Records drawn from a dataset
--------------------

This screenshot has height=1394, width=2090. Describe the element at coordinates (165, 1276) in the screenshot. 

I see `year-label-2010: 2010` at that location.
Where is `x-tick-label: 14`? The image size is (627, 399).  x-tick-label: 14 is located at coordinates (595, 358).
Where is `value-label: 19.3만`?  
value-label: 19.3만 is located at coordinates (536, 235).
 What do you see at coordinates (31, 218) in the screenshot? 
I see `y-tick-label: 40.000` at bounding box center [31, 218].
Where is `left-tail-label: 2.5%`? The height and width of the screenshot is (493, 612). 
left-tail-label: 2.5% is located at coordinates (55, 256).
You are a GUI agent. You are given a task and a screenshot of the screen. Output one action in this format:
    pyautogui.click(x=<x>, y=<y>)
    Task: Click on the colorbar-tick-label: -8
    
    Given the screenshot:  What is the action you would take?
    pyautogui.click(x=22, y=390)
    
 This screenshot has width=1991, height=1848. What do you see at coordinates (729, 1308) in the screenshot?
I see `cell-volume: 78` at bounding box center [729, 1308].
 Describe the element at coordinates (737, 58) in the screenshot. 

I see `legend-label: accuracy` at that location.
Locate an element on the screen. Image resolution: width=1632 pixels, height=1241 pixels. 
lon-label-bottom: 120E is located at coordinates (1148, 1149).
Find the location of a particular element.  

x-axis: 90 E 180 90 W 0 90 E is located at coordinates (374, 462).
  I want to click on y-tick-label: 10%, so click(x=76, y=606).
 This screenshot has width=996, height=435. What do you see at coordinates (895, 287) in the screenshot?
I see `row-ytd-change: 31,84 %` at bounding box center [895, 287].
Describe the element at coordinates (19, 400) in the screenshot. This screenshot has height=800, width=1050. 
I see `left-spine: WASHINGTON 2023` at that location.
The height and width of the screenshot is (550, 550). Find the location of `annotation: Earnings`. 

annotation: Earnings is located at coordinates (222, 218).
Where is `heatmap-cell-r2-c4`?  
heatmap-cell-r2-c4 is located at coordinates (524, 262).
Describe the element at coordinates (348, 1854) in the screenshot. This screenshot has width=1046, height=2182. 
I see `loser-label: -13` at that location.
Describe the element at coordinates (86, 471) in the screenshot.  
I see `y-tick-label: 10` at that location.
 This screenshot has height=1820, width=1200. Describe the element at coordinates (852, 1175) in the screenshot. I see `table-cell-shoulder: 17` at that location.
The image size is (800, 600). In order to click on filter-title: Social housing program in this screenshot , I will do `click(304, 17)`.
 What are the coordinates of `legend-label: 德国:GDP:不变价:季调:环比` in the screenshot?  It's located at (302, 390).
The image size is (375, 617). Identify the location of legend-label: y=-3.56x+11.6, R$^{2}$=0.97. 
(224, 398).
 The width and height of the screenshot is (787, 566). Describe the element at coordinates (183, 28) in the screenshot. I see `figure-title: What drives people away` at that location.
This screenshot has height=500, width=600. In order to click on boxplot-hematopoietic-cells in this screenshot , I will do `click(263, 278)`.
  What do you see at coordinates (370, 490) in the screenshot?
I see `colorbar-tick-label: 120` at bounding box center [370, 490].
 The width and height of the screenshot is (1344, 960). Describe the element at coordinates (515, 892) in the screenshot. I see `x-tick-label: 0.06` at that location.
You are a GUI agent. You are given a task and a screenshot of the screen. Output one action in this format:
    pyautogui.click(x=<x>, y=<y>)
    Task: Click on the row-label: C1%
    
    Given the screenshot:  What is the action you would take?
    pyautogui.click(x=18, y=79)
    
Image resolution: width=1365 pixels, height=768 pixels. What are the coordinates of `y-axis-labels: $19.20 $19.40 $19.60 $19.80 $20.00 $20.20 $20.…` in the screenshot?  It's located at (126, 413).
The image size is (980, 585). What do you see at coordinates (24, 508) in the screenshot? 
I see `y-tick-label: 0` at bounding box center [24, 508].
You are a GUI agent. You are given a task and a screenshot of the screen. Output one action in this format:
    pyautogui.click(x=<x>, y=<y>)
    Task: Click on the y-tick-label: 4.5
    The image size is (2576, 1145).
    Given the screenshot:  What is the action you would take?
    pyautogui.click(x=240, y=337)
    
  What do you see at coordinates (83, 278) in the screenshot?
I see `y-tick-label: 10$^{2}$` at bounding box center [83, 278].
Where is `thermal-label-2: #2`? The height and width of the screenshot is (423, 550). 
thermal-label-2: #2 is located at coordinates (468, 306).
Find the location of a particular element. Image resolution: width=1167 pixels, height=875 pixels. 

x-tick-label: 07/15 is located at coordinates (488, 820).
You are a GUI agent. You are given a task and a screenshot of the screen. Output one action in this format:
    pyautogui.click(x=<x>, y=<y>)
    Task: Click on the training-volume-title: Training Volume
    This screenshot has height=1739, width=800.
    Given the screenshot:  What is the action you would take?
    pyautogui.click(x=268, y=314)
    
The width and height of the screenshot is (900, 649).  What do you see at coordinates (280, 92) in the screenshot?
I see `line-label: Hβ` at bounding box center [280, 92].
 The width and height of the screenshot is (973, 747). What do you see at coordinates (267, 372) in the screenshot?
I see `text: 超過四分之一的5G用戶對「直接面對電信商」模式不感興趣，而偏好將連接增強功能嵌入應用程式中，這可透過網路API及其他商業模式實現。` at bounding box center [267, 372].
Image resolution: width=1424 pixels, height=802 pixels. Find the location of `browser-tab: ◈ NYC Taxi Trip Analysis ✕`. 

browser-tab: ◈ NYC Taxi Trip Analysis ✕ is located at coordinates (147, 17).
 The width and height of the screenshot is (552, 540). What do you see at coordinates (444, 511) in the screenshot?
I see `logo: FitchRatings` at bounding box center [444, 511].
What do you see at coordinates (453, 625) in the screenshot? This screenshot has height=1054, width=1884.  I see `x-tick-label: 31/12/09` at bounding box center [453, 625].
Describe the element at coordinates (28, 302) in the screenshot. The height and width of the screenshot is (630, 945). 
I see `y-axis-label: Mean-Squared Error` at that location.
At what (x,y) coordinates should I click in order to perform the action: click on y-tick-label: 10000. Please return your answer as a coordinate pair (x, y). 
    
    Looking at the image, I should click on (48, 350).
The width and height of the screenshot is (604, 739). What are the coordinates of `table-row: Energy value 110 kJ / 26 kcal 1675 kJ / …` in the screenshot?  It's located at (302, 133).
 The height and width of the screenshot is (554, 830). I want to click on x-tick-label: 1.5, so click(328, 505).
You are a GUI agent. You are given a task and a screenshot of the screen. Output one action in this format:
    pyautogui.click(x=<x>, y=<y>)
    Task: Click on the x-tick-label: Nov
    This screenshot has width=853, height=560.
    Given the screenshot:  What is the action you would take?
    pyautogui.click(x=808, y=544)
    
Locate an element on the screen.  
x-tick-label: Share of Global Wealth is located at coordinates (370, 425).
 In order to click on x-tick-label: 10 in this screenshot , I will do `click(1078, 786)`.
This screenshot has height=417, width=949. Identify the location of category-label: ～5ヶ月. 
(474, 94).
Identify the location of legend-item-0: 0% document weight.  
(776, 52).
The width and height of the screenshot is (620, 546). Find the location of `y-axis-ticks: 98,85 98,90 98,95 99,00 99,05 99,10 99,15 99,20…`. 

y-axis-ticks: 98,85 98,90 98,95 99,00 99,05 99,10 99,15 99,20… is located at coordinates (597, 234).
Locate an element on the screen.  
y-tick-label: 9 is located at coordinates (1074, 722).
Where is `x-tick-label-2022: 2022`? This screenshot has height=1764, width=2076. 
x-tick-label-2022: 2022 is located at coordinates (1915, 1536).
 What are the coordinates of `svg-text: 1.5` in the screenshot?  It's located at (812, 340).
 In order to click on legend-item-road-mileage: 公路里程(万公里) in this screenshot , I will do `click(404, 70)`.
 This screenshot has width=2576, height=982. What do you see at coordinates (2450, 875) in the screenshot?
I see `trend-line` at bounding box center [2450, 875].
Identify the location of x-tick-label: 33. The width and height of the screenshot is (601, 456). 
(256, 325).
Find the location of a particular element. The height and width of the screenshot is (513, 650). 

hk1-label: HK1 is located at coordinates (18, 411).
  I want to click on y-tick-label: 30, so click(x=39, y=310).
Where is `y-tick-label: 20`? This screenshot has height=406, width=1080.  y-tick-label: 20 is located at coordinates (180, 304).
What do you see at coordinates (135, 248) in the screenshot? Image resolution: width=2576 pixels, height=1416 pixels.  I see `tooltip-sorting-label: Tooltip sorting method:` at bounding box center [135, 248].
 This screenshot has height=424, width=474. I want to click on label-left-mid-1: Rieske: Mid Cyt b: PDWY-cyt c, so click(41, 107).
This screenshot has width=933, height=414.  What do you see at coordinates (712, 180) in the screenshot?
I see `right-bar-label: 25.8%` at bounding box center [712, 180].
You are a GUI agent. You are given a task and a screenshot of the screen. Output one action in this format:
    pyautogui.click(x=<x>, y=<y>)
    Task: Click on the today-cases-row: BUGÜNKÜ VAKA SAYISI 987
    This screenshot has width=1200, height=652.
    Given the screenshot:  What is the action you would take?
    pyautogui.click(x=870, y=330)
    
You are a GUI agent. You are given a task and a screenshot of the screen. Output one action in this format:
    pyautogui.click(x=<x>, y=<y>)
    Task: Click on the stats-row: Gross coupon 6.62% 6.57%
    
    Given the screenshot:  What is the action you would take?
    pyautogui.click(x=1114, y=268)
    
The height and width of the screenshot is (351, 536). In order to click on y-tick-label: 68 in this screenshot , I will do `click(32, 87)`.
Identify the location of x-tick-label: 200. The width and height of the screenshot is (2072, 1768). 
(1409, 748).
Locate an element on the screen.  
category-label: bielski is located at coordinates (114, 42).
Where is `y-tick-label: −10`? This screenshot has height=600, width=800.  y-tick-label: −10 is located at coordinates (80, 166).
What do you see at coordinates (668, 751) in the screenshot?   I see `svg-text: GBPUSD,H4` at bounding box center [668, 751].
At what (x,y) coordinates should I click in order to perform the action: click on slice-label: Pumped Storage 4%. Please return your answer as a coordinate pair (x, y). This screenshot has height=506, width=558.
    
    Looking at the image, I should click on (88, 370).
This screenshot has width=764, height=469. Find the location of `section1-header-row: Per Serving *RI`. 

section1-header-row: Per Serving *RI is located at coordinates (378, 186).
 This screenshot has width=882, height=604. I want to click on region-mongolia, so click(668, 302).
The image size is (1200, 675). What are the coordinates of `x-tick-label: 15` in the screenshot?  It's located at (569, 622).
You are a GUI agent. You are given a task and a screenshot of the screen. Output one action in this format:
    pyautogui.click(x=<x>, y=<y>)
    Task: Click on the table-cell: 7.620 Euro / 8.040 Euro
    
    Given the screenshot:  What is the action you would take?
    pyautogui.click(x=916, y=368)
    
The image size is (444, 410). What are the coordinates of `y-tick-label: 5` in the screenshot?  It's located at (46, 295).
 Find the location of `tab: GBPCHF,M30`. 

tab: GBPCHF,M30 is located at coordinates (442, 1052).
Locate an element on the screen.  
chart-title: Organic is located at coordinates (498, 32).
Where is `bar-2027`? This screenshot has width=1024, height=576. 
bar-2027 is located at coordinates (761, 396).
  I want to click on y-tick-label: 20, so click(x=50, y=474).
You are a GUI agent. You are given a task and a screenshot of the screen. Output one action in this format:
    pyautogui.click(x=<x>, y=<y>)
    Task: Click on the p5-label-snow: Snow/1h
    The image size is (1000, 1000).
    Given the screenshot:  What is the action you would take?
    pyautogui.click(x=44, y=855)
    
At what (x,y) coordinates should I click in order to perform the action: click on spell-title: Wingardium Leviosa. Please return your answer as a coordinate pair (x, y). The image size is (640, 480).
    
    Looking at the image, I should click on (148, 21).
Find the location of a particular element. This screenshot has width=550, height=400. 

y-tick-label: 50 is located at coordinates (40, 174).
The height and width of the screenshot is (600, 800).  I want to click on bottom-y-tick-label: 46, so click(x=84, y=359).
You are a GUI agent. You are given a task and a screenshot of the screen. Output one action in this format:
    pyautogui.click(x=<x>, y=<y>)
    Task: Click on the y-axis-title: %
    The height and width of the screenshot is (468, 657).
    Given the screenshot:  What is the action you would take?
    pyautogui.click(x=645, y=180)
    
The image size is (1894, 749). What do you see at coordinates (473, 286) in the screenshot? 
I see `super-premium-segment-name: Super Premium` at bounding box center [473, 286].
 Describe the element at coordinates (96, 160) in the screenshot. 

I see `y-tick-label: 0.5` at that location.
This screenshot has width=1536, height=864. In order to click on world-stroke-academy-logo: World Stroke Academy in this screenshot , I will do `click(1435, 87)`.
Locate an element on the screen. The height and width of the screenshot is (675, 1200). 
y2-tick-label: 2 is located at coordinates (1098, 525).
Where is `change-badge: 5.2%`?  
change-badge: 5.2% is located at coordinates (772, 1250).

--------------------

WHAT IS NEEDED: Please rewrite the stretch of the listing from the line containing "The width and height of the screenshot is (604, 739)." through the line containing "The height and width of the screenshot is (554, 830).", swapping "coordinates" for "position" and keeping everything else the same.

FINAL ANSWER:
The width and height of the screenshot is (604, 739). What are the position of `table-row: Energy value 110 kJ / 26 kcal 1675 kJ / …` in the screenshot?  It's located at (302, 133).
 The height and width of the screenshot is (554, 830). I want to click on x-tick-label: 1.5, so click(328, 505).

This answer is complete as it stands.